Arrays in C++ are superficially similar to arrays in Java. An array is just an indexed list of values, where the index goes from 0 up to some maximum. But in C++, an array variable is considered to be nothing more than a pointer to the first element in the array. In fact, array variables and pointer variables can be used interchangeably. For example, if list is an array variable, then you can use either list[0] or *list to refer to the first item in the array. And you can use assignment statements to copy the value of an array variable into a pointer variable.

Arrays can be created in C++ using the new operator, just as in Java. For example, to create an array of 100 ints, you could say either

              int list[] = new int[100];


              int *list = new int[100];

(Note, however, that the notation for declaring an array variable is "int list[]", not "int[] list". In Java, either notation would be allowed, but I prefer the latter.)

It is also possible to create arrays without using the new operator:

               int list[100];  // declares an array of 100 ints

The main difference is that arrays created with the new operator should eventually be disposed of with the delete operator, in order to avoid memory leaks. Arrays created with the second notation do not have to be -- and in fact cannot be -- deleted. Most beginning C++ programmers would probably use arrays for quite a while before they even learn about the new operator.

Although an array in C++ has some fixed length, the computer does not keep track of that length in any way, and there is nothing to stop you from trying to refer to array locations that don't even exist. Thus, arrays -- like pointers in general -- are a common source of bugs in C++ programs.

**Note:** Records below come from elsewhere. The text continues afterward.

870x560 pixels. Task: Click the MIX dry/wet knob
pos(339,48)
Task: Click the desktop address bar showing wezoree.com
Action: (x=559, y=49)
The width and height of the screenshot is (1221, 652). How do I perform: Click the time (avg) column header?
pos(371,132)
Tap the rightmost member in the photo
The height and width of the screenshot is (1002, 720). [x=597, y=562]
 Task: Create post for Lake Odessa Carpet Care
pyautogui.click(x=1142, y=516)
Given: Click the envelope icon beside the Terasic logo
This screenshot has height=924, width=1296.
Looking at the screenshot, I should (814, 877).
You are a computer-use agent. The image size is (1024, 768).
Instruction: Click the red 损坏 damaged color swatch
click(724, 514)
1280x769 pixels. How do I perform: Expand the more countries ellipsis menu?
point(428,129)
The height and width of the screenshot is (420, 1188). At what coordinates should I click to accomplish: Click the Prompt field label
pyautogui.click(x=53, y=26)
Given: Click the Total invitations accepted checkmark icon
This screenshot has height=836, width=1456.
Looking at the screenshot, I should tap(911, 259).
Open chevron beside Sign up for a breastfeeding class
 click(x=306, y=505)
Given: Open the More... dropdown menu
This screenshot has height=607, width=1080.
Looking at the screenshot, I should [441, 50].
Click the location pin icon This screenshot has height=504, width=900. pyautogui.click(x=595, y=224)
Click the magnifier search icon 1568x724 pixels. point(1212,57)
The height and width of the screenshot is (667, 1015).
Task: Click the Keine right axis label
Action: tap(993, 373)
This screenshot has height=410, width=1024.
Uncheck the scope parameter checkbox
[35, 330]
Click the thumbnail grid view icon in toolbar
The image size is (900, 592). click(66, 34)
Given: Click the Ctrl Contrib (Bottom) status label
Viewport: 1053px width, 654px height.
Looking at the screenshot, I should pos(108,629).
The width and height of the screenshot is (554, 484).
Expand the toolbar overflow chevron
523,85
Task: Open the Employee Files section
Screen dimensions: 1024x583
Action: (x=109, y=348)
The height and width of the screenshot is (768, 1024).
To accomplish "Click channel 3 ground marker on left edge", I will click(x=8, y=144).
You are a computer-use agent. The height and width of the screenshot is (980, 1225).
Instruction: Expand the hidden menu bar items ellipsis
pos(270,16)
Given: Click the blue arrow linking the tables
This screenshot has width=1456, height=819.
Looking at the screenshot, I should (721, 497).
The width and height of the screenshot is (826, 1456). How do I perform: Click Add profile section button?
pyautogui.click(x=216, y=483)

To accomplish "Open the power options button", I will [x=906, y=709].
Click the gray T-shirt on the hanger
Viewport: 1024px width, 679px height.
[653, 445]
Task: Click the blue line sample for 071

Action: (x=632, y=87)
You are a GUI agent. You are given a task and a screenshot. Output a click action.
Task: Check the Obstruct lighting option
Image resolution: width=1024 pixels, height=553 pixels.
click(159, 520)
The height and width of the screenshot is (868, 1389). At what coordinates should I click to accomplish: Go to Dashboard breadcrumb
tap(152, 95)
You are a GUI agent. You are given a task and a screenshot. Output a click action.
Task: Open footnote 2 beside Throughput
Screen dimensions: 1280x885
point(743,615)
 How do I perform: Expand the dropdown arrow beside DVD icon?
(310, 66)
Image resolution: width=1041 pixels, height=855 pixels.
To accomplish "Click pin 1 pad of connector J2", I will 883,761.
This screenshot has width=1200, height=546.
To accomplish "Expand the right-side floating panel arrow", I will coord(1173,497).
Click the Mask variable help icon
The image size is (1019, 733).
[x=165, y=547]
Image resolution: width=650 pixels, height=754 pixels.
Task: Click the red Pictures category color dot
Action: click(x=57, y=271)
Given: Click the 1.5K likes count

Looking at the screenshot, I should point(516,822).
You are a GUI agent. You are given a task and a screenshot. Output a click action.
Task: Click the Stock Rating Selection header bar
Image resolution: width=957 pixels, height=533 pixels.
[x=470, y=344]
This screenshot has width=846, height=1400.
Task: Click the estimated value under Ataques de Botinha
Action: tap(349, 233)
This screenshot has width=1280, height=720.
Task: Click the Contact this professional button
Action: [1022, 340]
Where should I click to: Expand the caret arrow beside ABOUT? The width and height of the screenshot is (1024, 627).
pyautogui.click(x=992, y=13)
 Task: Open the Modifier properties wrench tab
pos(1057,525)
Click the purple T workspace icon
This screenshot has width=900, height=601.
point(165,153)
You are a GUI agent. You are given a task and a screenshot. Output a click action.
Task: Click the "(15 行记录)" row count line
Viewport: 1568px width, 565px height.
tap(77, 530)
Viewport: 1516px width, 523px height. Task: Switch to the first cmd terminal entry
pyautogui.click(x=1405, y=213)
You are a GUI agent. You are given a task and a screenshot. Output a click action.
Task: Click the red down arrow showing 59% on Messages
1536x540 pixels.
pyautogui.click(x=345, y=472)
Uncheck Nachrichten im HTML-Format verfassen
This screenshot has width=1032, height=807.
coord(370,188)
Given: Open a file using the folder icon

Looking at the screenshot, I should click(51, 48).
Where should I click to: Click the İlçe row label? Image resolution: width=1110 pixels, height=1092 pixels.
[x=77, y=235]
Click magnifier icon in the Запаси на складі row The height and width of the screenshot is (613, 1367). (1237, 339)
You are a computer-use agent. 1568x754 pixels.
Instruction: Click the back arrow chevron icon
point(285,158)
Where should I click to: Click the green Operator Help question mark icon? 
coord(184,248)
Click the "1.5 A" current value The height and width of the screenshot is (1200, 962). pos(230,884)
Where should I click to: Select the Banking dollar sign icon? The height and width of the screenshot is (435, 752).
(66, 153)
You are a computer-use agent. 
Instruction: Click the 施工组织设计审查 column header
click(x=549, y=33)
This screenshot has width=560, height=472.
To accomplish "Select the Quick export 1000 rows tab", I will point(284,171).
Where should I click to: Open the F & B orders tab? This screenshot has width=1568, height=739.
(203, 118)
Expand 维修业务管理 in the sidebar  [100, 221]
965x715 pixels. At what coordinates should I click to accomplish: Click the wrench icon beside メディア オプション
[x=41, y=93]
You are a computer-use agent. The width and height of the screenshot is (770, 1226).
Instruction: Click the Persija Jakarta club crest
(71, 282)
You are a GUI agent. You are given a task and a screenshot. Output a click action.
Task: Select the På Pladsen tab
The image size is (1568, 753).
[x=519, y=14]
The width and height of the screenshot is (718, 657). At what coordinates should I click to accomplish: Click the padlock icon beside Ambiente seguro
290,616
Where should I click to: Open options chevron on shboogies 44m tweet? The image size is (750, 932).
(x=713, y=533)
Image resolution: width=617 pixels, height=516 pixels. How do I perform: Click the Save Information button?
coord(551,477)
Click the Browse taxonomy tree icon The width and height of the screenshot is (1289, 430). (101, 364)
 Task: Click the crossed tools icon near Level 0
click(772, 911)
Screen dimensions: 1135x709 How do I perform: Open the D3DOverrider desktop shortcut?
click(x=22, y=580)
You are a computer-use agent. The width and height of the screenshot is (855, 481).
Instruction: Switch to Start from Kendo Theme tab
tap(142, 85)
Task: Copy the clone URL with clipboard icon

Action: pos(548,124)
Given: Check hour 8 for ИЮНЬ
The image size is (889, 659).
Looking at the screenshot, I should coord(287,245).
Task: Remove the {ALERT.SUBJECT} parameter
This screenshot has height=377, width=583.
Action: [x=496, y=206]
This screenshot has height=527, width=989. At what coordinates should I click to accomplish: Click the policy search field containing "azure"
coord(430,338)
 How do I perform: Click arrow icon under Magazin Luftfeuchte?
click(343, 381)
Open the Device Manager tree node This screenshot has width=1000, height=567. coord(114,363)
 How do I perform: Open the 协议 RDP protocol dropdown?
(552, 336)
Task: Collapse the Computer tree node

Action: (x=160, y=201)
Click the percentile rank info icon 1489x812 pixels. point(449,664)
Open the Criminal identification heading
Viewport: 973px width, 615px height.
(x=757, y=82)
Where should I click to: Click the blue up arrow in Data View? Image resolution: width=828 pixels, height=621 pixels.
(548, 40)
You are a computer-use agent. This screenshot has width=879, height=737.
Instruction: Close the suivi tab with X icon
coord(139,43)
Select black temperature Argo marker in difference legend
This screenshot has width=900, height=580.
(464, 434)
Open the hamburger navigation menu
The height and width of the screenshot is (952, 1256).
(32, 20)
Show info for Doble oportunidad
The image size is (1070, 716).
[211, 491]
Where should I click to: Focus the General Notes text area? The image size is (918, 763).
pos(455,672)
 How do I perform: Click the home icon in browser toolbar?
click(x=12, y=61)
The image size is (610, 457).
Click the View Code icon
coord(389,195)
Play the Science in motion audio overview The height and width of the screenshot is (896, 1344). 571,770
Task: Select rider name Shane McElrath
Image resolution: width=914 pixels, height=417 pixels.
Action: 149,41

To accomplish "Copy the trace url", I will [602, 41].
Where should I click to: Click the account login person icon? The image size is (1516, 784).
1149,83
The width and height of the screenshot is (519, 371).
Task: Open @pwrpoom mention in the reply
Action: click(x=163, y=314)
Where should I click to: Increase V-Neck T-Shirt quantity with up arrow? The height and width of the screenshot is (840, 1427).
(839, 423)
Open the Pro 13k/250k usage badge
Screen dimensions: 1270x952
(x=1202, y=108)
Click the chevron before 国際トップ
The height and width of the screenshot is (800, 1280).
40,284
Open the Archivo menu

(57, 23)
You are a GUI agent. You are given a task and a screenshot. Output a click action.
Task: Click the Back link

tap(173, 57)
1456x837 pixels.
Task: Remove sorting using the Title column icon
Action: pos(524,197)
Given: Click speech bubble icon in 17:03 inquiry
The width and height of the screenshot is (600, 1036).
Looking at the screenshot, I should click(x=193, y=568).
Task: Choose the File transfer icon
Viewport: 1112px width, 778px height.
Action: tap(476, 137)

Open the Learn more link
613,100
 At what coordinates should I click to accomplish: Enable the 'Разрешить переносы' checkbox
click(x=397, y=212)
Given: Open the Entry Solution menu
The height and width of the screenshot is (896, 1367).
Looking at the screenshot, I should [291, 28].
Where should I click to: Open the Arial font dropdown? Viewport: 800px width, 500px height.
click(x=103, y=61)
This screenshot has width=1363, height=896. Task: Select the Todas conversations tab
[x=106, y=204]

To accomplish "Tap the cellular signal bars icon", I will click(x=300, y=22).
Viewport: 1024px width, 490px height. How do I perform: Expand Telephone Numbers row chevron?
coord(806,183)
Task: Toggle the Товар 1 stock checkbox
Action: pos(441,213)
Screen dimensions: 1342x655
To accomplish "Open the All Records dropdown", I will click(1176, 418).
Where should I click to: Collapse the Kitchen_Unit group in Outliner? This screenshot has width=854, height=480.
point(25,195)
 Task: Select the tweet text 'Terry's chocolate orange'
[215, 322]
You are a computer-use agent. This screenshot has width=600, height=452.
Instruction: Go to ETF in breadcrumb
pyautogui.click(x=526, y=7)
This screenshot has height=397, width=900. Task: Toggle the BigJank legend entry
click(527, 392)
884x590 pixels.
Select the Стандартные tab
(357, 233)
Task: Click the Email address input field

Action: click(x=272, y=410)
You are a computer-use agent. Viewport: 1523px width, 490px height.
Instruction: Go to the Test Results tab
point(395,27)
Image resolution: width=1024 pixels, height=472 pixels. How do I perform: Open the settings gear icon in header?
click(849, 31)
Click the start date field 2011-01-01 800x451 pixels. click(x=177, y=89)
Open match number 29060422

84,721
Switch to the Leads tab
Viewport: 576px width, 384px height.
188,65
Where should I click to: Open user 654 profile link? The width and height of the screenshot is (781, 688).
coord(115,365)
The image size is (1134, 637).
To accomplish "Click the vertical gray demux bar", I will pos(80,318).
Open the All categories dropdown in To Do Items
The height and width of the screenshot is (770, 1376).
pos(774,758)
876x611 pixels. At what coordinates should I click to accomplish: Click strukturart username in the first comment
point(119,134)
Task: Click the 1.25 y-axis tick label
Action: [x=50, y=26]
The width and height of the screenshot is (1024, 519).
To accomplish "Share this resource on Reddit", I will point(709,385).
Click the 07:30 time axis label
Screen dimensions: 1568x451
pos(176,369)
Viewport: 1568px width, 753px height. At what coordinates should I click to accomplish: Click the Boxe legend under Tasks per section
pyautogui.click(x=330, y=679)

Strings as Arrays of Characters

Strings in C++ are considered to be arrays of characters. A string, therefore, has type char[]. Since array types and pointer types are considered to be equivalent, we could also consider a string to be of type char*, that is pointer to char. Generally, in fact, a string is considered to be of type char*.

Since a string in C++ is just as array of characters, strings can be manipulated using array notation. For example, if str is a string variable, then str[i] refers to the i-th character in the string. You can change one of the characters in a string by using an assignment statement to the appropriate array element. For example, if str is the string "bit", then the assignment statement str[1]='e' changes the value of str to "bet". (In Java, the i-th character of a string str is referred to as str.charAt(i), and there is no way to change the characters in a string.)

In C++, there is no String class, and strings are not objects. So there are no class methods for operating on strings. Instead, a large number of subroutines for working with strings are available through a standard header file, string.h.

Since strings are arrays and since the computer does not keep track of the lengths of arrays, the computer does not know how long a string is. However, by convention, strings in C++ are assumed to end with a null character (the character with ASCII code zero). The null character is not really considered to be part of the string. It's there just as an end-of-string marker. This convention is used when a string variable is initialized. For example, if you say

               char *greeting = "Hello World";

the computer creates an array of 12 characters, not just 11, to hold the string. The characters in greeting[0] through greeting[10] are the characters 'H' through 'd' in the string that you've specified. The computer adds a null character in the last location, greeting[11], to mark the end of the string.